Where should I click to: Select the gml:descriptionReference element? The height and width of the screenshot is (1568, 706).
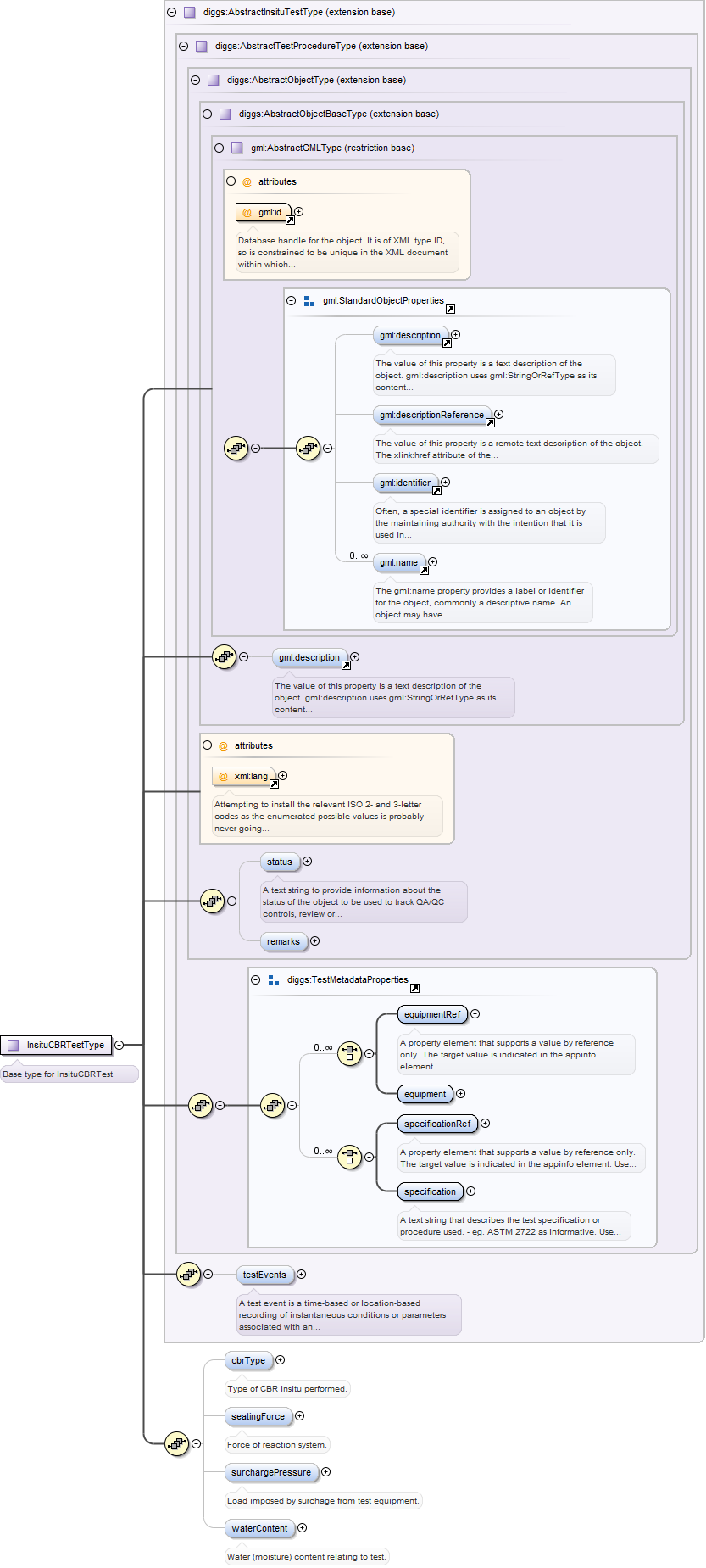431,415
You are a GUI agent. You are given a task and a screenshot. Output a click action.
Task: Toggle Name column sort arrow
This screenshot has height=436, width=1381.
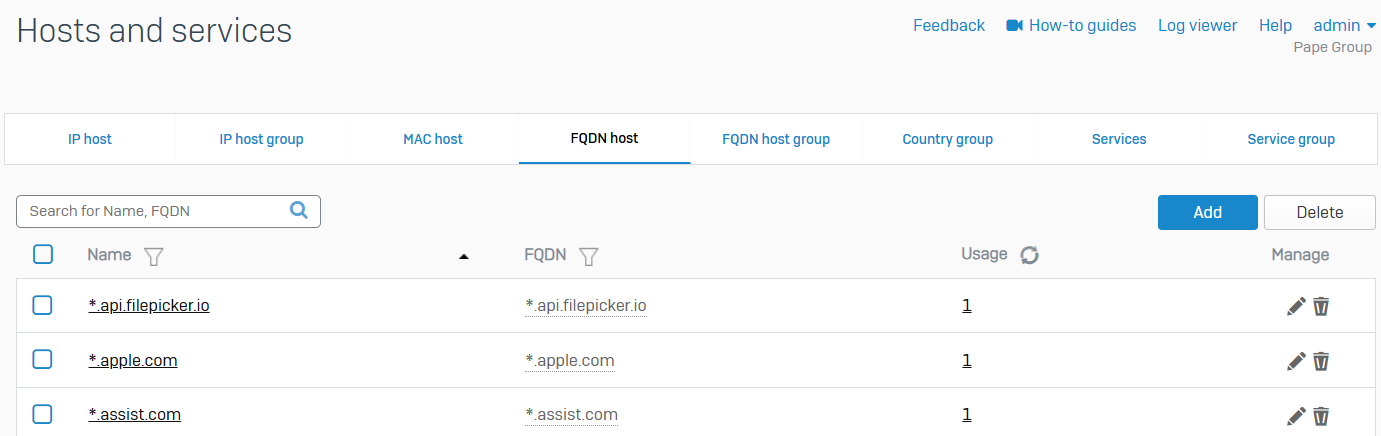pos(463,257)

◆ Required work: Could you give back the full listing word for word, leaving out the images?

◆ The answer:
Where should I click to: Select the gml:descriptionReference element? The height and width of the screenshot is (1568, 706).
431,415
You are a GUI agent. You are given a task and a screenshot. Output a click action.
Task: Toggle Name column sort arrow
This screenshot has height=436, width=1381.
pos(463,257)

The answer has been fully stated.